Stored rows.
#####

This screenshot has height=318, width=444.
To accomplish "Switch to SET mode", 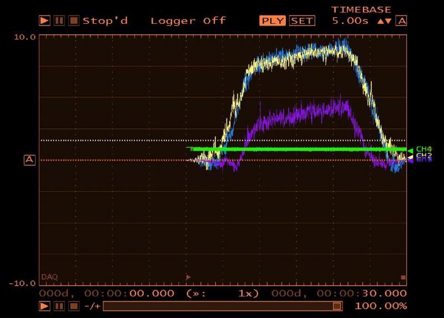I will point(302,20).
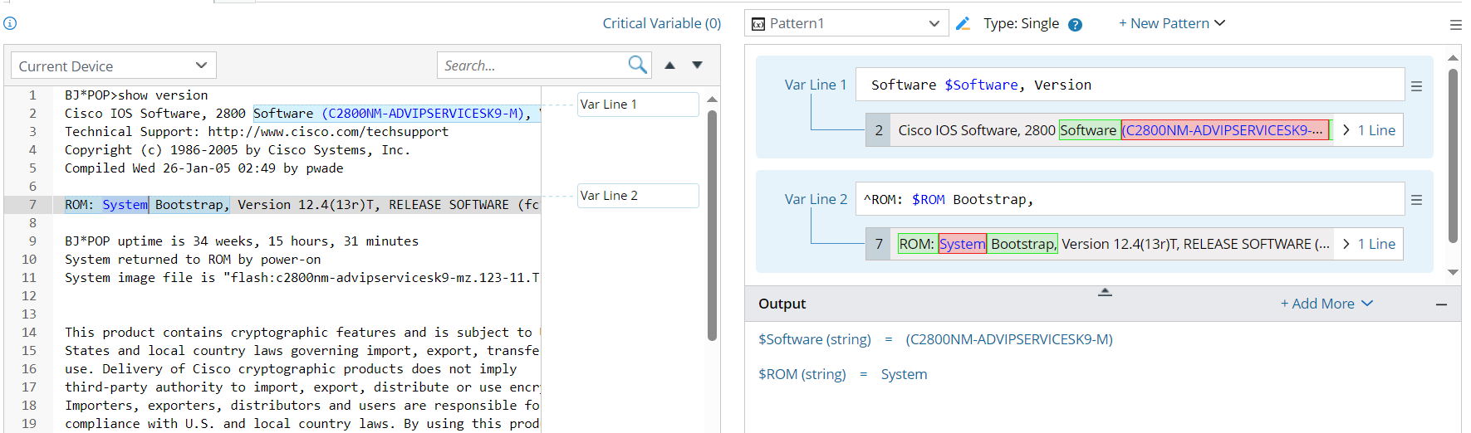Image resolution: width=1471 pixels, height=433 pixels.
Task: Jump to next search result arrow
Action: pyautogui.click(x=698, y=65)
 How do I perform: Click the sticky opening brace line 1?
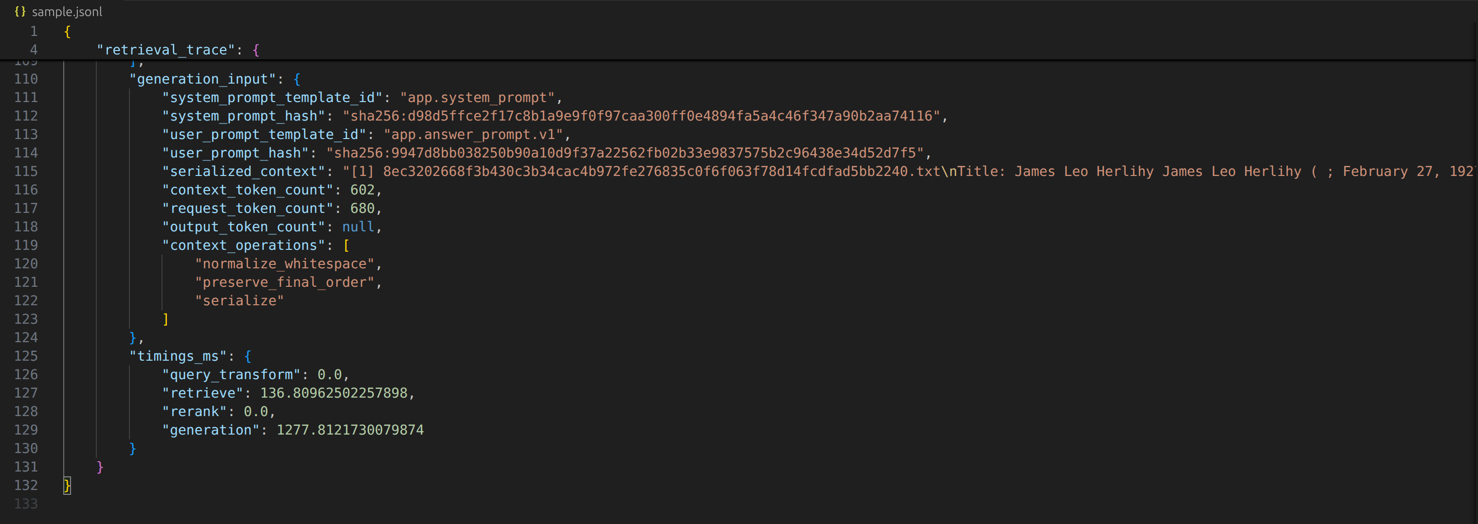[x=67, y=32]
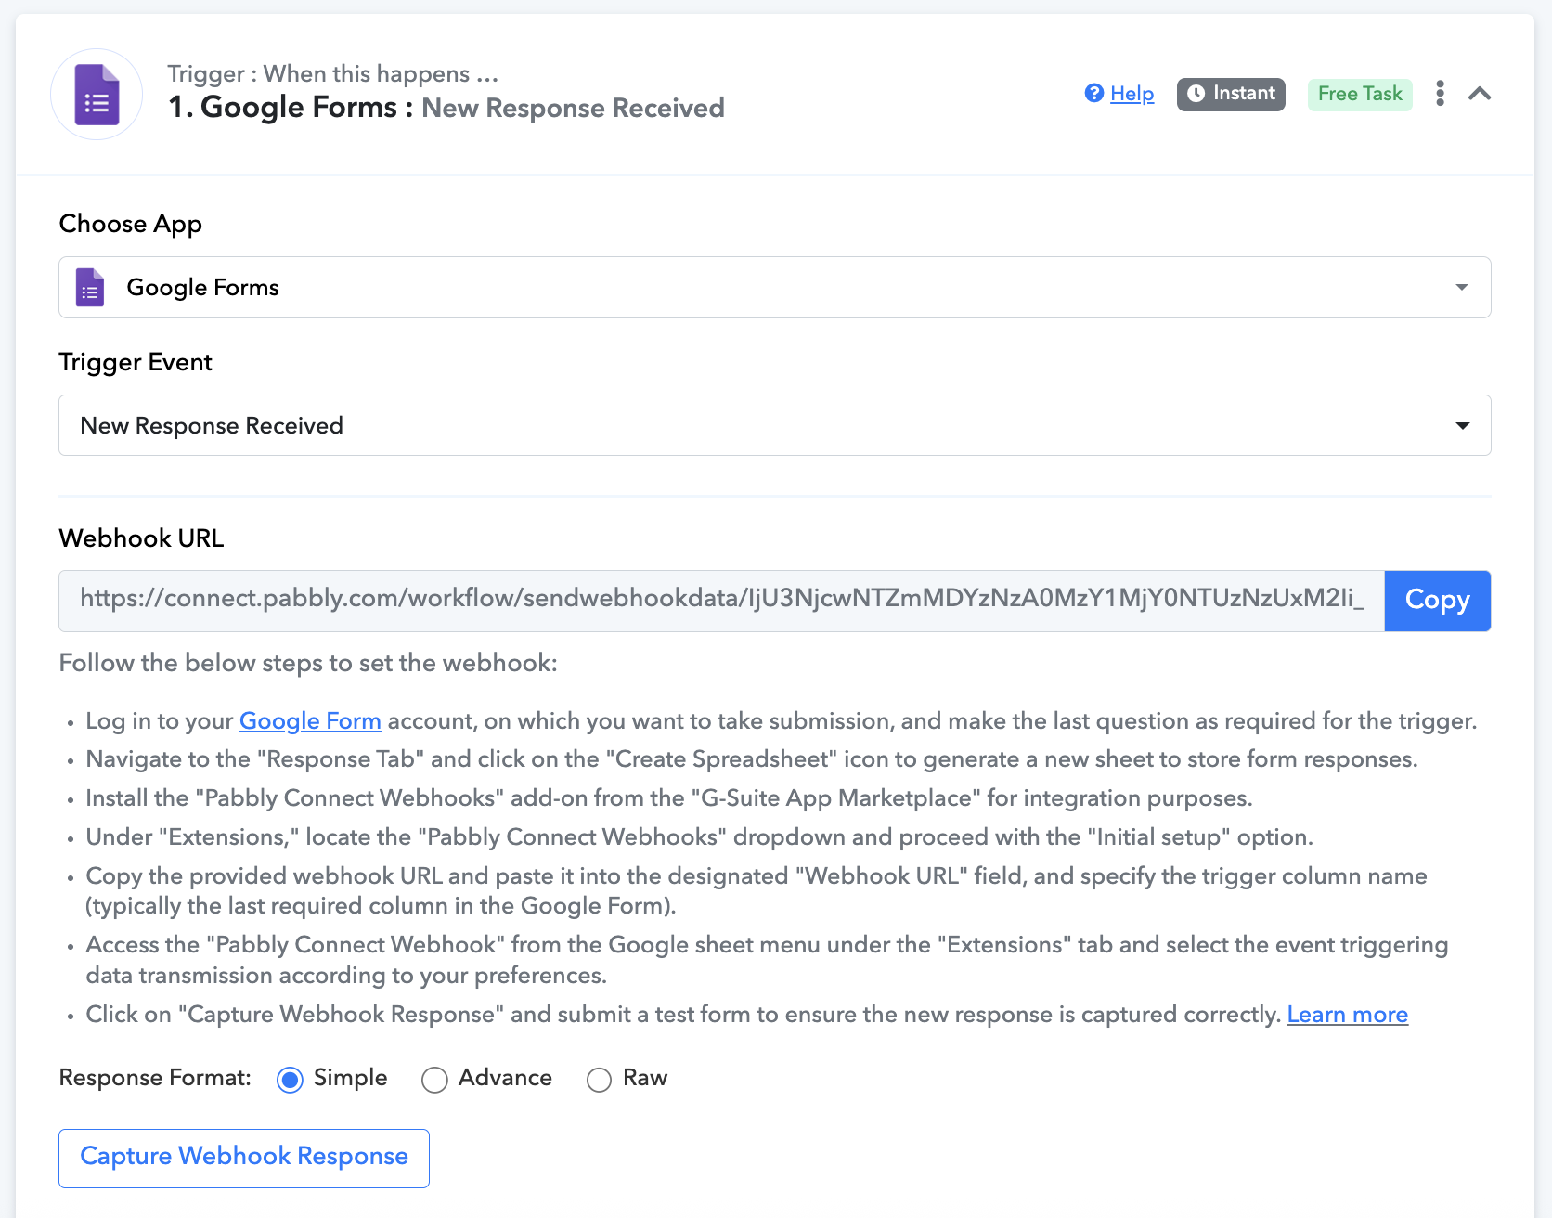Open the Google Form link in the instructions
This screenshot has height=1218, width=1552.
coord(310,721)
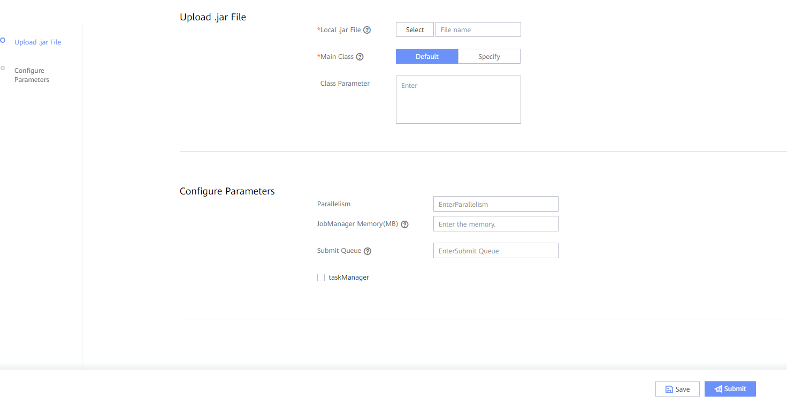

#####

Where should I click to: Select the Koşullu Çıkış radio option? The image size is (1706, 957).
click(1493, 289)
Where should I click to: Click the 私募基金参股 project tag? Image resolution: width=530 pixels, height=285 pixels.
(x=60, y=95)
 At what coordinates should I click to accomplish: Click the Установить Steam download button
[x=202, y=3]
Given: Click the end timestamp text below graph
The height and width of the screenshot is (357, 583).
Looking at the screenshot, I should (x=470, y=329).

#####

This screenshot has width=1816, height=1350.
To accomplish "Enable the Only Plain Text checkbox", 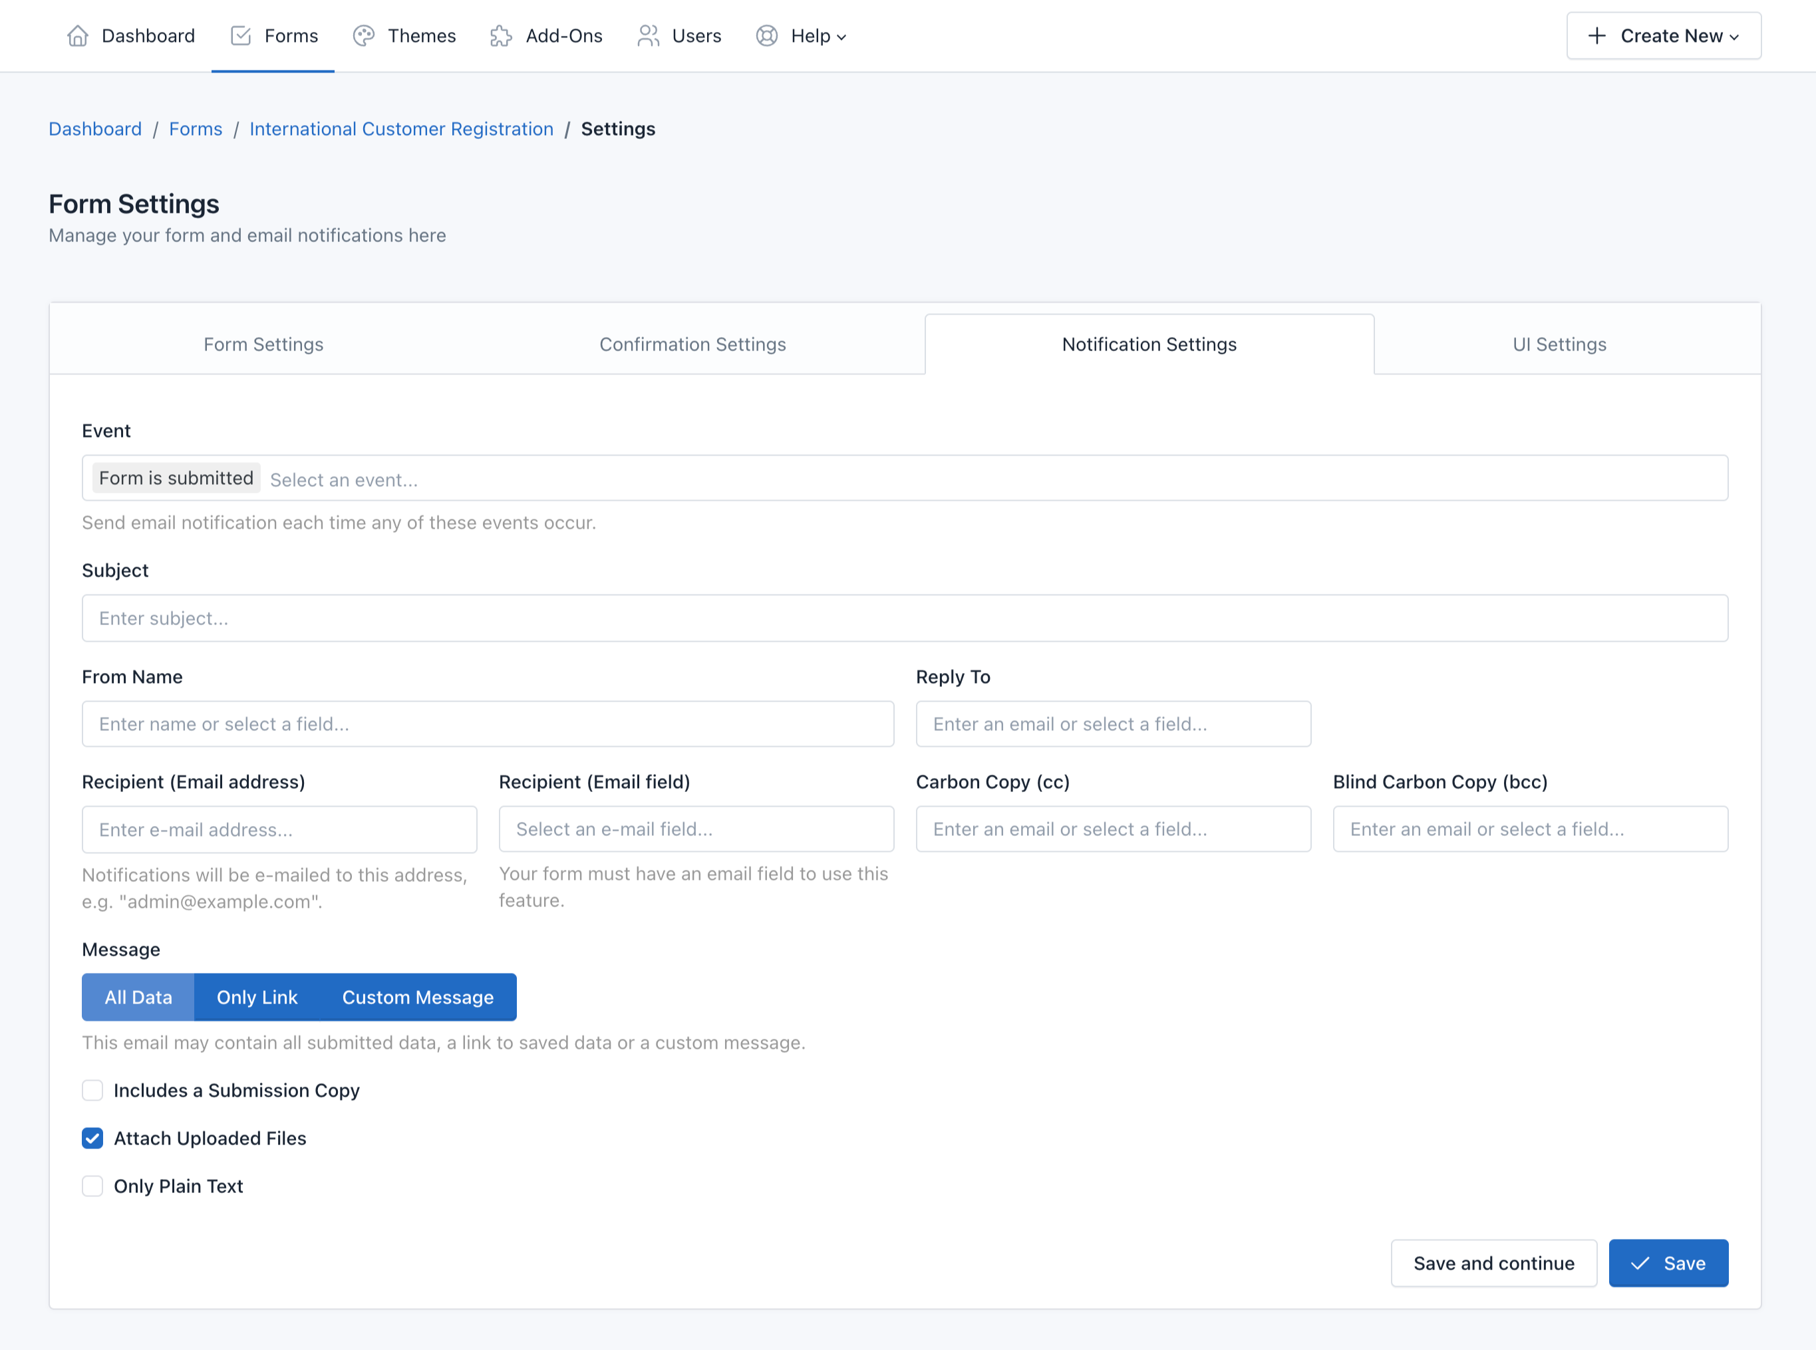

#####

Reproduce everything in the listing from the line containing "How do I perform: Click" down to the line containing "coord(310,721)", both of those lines included, leaving out the pictures.

Exercise result.
 How do I perform: Click the sticky opening brace line 1?
[x=67, y=32]
Open the Google Form link in the instructions
This screenshot has height=1218, width=1552.
coord(310,721)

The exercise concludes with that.